A video reportedly showing Alan Johnston, the BBC's Gaza correspondent, has been posted on the internet, becoming the first evidence that Johnston could be alive.
 
The journalist disappeared on March 12. It is believed that he is held by the Army of Islam.
 
In the video posted on Friday he says his captors are treating him well.
Johnston, in the video issued by the Army of Islam group, which last claimed responsibility for his kidnapping in March, said: "First of all, my captors have treated me very well."
 
"They fed me well, there has been no violence towards me at all and I'm in good health."
British criticism
 
Johnston spoke of the suffering that Gazans have endured and urged the lifting of sanctions imposed to pressure the Hamas-led Palestinian government into recognising Israel's right to exist.

 

He criticised the British military presence alongside the US in Afghanistan and Iraq, saying: "In all this, you can see the British government is endlessly working to occupy Muslim lands against the will of the people in those places."

 

"In all this, you can see the British government is endlessly working to occupy Muslim lands against the will of the people in those places"

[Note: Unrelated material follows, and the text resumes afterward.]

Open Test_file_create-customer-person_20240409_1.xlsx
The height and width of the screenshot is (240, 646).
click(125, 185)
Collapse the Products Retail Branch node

Alan Johnston, BBC Gaza correspondent

The group repeated its demand on the video for Britain to free Muslim prisoners, particularly Abu Qatada, a London-based Palestinian-Jordanian, who faces deportation from the UK.

 

In London, a spokesman for the British foreign office said: "We are urgently trying to check out the reports."

 

Abu Qatada, who is suspected of links to al-Qaeda, has been described by the British government as a "significant international terrorist".

 

He is one of more than a dozen Arab men whom Britain has been holding under detention or house arrest as threats to national security, while acknowledging that it does not have sufficient evidence to put them on trial.

 

The recording was posted on the al-Ekhlaas website often used by armed groups, and was accompanied by what appeared to be a picture of Johnston's BBC staff card.

 

Release 'soon'

 

Last week, an aide to Ismail Haniya, the Palestinian prime minister, said

Johnston was alive and well, and could soon be released.

 

He has been missing longer than any Western journalist kidnapped in

Gaza, and his disappearance has touched off numerous protests and solidarity marches in London and the Palestinian territories.

 

The British government has previously said it would not make deals to secure the journalist's release.